EXERCISE REQUIREMENTS:
Write out everything from "So, he tried" down to "into patience spontaneously." in the passage on fabrication, updated so that "austerities" reads "hardships".

DOCUMENT PASSAGE:
--- Begin ---

It reveals the extent to which we put together our experience. Experience is not a given. There are raw materials coming in from our past actions but in the present moment, we fabricate our present experience out of that raw material. And we do it in ways that we're often not aware of.
Understanding the extent to which we fabricate our experience makes us sensitive to how we can do it in a more skillful way. And ultimately, how we can use fabrications to find a happiness that is unfabricated, something that is not subject to being put together. Because everything that is put together, arises, stays for a while, and passes away. There's nothing really lasting about it.
Understand the importance of fabrication in the Buddha's teachings. It's good to stop and think for a bit about the Buddha's own quest for awakening. He basically tried three paths that we know of. Two of them turned out to be false paths. One path was the path of forcing the mind into stillness. Thinking that you could find an undying happiness just by making the mind still through willing it to be still. But then he discovered the fact that willing it to be still meant that it, too, was fabricated and was not going to last.
So, he tried another path, a path of austerities. He decided to burn away the impurities in mind in hopes that there was some pre-existing pure state that could be attained when all desire for pleasure was burned away. That didn't work out. You realize he would have died if he'd continued with that path. The path that did work though was one he remembered as a child when he had gotten the mind into patience spontaneously.

--- End ---

INFORMATION SUPPLIED:
--- Begin ---

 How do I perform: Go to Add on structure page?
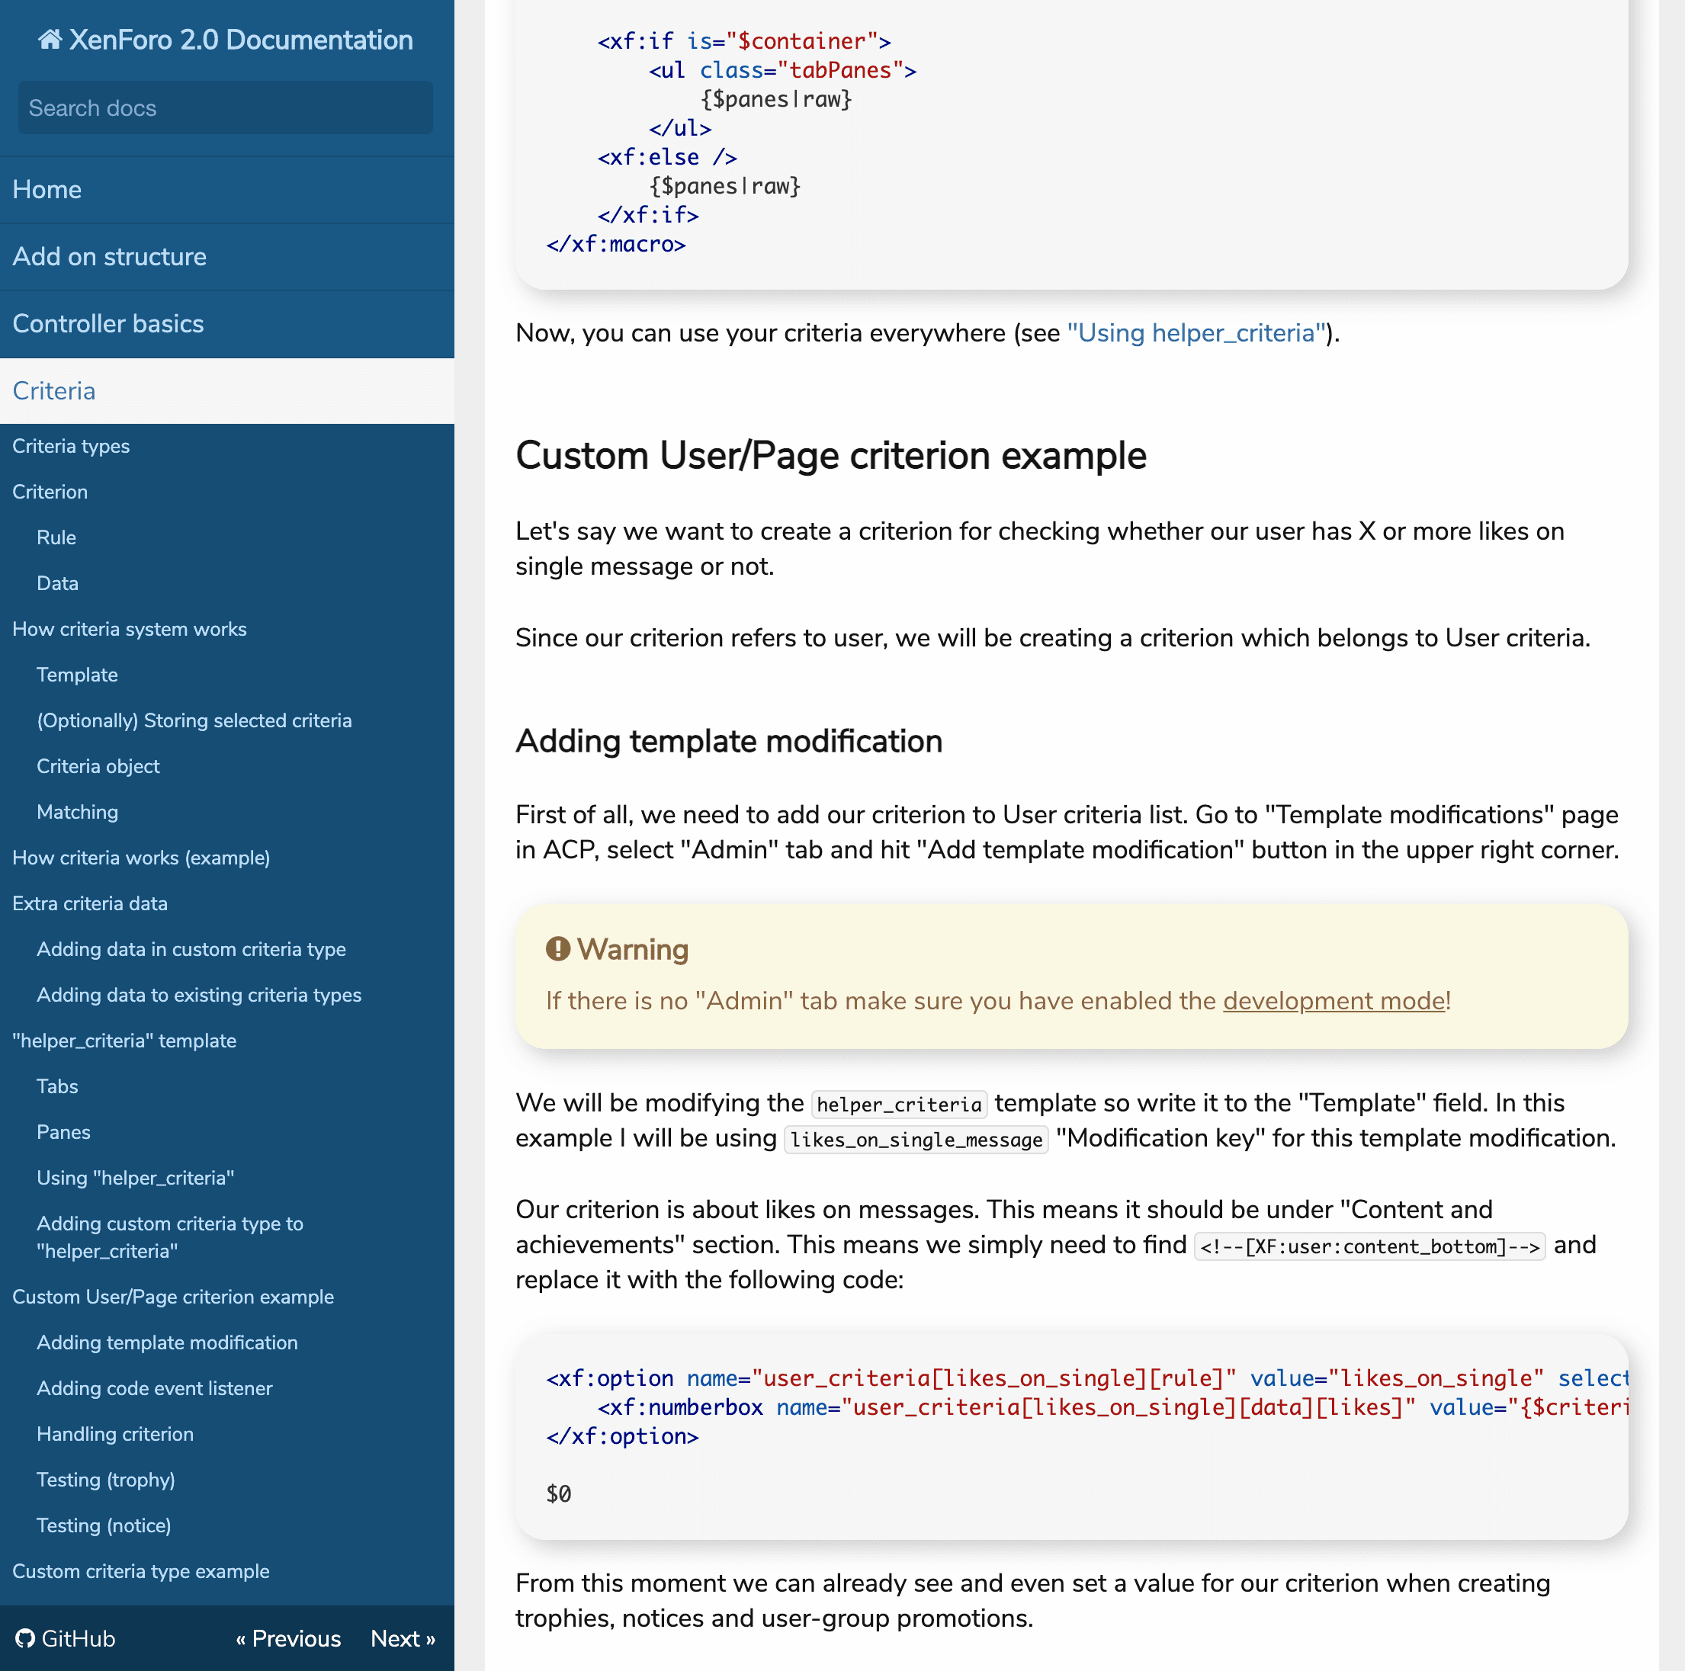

--- End ---

TASK RESULT:
So, he tried another path, a path of hardships. He decided to burn away the impurities in mind in hopes that there was some pre-existing pure state that could be attained when all desire for pleasure was burned away. That didn't work out. You realize he would have died if he'd continued with that path. The path that did work though was one he remembered as a child when he had gotten the mind into patience spontaneously.